Serendipity led me to the terrible news, a collection of short (sometimes very short) stories of the years of and just after the Russian Revolution, edited and translated by Grigori Gerenstein - and published in 1991, fifty years after most of the stories were written. I didn't pick up this volume with any great expectations, just interest, but it turned out to be well worth while. To start with, there is an introduction by John Bayley, and one by the translator - they are both well worth a read in their own right, explaining that that ,any of the stories are by authors who were suppressed or ignored by the Soviet authorities, and that many of the works have been rescued from near oblivion - certainly none of these have been translated into English before.
Grigori Gerenstein's introduction ends with these words:
We're not in the theatre, comrades! The blood is real, and the pain is real, and the madness is real.
And John Bayley's final paragraph ends thus:
...there [may be] no special point in life except living itself, so you had better just get on with it. We are back with ... the simple truth of the Russian proverb, Harder to live a life than cross a field ... In their stimulating and unpredictable way all these stories are witnesses to that truth, and to the folly of a new system and a new God which tried to make it seem so simple.
From those brief extracts, you will quickly have gathered that these stories show a dark and frightening side of life, and as their main subject is the awfulness of the world and the impossibility of living a rational, loving, productive life, neither the gloom nor the collection's title is unreasonable.
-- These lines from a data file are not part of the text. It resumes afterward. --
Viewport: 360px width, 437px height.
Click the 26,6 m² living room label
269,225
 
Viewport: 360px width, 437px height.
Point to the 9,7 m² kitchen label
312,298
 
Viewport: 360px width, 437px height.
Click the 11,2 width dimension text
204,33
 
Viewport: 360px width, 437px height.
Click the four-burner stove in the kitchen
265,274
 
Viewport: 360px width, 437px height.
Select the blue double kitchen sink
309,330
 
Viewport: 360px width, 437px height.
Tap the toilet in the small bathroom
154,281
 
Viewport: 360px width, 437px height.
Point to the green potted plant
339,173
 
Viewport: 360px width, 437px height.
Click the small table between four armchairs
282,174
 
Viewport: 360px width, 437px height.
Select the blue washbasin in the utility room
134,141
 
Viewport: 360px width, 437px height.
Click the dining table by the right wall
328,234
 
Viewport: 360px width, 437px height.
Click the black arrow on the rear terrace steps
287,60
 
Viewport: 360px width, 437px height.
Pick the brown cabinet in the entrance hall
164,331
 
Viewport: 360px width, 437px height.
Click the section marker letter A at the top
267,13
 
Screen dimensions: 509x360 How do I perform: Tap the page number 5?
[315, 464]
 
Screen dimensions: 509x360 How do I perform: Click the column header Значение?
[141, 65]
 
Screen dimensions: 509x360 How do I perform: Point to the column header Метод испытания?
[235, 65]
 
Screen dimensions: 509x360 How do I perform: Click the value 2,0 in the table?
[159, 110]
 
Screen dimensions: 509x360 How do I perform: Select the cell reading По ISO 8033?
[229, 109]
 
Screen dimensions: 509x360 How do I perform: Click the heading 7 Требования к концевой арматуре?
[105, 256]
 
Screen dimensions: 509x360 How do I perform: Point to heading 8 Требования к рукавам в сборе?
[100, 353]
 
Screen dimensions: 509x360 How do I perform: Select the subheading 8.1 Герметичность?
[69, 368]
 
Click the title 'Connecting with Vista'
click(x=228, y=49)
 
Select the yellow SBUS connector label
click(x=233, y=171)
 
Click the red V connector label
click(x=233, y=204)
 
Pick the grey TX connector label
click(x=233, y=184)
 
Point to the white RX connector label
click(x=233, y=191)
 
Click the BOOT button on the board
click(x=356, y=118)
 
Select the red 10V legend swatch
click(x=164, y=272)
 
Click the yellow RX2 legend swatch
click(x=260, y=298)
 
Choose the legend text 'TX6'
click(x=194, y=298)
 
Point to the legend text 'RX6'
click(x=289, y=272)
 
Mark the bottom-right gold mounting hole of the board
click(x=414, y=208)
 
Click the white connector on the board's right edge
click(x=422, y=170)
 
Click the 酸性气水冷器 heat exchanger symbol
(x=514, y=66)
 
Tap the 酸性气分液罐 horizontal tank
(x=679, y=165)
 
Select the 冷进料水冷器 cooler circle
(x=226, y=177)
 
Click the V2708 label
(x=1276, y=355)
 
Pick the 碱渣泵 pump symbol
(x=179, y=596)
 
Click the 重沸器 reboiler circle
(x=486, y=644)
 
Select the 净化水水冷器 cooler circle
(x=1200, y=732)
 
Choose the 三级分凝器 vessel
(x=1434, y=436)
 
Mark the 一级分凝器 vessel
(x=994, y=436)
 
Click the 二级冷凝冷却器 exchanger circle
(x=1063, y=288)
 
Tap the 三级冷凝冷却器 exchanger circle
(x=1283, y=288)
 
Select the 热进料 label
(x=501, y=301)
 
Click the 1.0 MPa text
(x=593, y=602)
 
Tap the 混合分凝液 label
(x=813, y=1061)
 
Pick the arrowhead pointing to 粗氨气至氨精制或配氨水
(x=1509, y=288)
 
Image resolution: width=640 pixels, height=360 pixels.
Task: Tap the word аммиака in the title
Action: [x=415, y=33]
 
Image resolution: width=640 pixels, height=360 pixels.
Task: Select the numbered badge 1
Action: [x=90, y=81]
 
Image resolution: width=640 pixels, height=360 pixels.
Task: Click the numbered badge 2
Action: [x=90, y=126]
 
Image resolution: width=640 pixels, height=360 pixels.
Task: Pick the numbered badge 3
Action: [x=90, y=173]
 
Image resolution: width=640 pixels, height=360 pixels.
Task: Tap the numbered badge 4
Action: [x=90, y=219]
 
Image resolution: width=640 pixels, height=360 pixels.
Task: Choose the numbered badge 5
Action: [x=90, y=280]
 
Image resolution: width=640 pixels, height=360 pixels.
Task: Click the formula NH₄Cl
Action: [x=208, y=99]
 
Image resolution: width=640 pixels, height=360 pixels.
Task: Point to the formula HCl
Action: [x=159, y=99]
But there are also fine comic moments, sometimes dark, sometimes just absurd. And the stories vary enough that, reading them straight through, you are continually stimulated and challenged in unexpected ways, something which is sharpened by the brevity of these pieces - in a slim volume of 170 pages, there are 33 stories, each with a title page and a biography of the writer - so many of the offerings are only two or three pages long.
The authors include well known names like Mikhail Bulgakov and Andrey Platonov, but there are many names which are completely new to me and some are apparently almost unknown to specialists, so there's real interest in reading this collection. There are stories of bureaucratic bungling, of infestations of rats, of life in a lunatic asylum, of a village finding then losing a dead body, of families abandoned by men who reject the institution of marriage, and so on.
But there is also Lev Lunts' The Outgoing Letter N37, a comic masterpiece about a bureaucrat who has the idea of turning recalcitrant peasants, under hypnosis, into useful farm animals. After some thought, he decides that good men should not be punished, but could be turned into paper - so a General in the army, for example, would have cartloads of paper which would require no feeding, could be easily transported, and could then be turned back into people for a battle. He experiments on himself, and becomes "outgoing letter N37", complaining about the inedibility of a potato ration. He becomes the file copy, is worried about being in the wrong place, dare not turn back into a man as this would leave the office short of a copy of this letter, and is them maltreated and finally meets a fate which all schoolboys will think of!
This is a lively and vigorous collection of stories; I commend them to any one interested in early twentieth century Russia, and in the genesis of the great Soviet protest literature.